Task prompt
Please output the data below exactly as given, starting at its first line and stopping after the line that contains "Click the Device Type column header".

[Records from a collection]
+--

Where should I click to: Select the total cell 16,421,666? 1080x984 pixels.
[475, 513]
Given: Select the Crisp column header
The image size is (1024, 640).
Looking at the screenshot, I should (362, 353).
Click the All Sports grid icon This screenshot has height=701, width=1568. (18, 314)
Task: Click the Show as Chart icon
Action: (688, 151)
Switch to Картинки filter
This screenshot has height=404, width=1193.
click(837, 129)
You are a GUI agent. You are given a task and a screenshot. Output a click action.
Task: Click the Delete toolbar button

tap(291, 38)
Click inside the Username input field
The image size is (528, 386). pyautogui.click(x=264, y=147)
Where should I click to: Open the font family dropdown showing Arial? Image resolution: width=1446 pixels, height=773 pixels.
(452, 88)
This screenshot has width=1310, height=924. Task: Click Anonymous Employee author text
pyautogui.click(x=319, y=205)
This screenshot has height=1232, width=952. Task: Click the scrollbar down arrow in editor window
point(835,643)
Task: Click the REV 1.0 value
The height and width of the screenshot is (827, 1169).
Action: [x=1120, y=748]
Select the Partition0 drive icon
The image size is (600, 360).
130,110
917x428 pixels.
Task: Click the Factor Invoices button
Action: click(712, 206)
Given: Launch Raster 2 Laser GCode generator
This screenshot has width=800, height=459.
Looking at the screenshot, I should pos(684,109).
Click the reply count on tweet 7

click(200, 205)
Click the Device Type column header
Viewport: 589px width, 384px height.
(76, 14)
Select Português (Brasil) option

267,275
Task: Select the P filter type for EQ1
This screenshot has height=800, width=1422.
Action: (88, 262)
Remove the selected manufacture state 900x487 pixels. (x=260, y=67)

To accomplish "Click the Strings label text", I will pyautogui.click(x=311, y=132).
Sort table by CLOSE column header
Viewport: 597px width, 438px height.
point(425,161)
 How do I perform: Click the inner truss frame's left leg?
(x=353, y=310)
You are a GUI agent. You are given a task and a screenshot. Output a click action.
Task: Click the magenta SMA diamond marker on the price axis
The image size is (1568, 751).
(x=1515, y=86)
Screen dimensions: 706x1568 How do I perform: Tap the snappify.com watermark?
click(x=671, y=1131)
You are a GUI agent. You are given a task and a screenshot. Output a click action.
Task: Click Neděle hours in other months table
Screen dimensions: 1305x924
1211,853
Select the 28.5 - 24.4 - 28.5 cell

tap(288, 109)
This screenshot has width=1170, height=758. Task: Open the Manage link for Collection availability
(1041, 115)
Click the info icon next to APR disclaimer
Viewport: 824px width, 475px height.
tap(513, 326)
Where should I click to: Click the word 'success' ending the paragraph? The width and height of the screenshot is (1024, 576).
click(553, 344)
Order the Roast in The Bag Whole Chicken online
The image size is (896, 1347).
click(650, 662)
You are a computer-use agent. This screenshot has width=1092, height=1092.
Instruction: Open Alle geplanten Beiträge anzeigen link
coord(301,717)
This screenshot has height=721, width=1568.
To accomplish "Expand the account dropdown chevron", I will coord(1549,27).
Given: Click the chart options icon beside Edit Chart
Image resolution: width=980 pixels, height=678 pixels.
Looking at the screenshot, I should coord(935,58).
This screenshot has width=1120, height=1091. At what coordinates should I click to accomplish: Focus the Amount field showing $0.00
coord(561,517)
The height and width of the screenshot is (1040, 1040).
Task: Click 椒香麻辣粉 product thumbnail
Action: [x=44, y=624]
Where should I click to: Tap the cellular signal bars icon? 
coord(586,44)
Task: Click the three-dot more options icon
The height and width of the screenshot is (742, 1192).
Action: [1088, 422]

+--

Solution
Where should I click to: Select the total cell 16,421,666? 1080x984 pixels.
[475, 513]
Given: Select the Crisp column header
The image size is (1024, 640).
Looking at the screenshot, I should (362, 353).
Click the All Sports grid icon This screenshot has height=701, width=1568. (18, 314)
Task: Click the Show as Chart icon
Action: (688, 151)
Switch to Картинки filter
This screenshot has height=404, width=1193.
click(837, 129)
You are a GUI agent. You are given a task and a screenshot. Output a click action.
Task: Click the Delete toolbar button

tap(291, 38)
Click inside the Username input field
The image size is (528, 386). pyautogui.click(x=264, y=147)
Where should I click to: Open the font family dropdown showing Arial? Image resolution: width=1446 pixels, height=773 pixels.
(452, 88)
This screenshot has width=1310, height=924. Task: Click Anonymous Employee author text
pyautogui.click(x=319, y=205)
This screenshot has height=1232, width=952. Task: Click the scrollbar down arrow in editor window
point(835,643)
Task: Click the REV 1.0 value
The height and width of the screenshot is (827, 1169).
Action: [x=1120, y=748]
Select the Partition0 drive icon
The image size is (600, 360).
130,110
917x428 pixels.
Task: Click the Factor Invoices button
Action: click(712, 206)
Given: Launch Raster 2 Laser GCode generator
This screenshot has width=800, height=459.
Looking at the screenshot, I should pos(684,109).
Click the reply count on tweet 7

click(200, 205)
Click the Device Type column header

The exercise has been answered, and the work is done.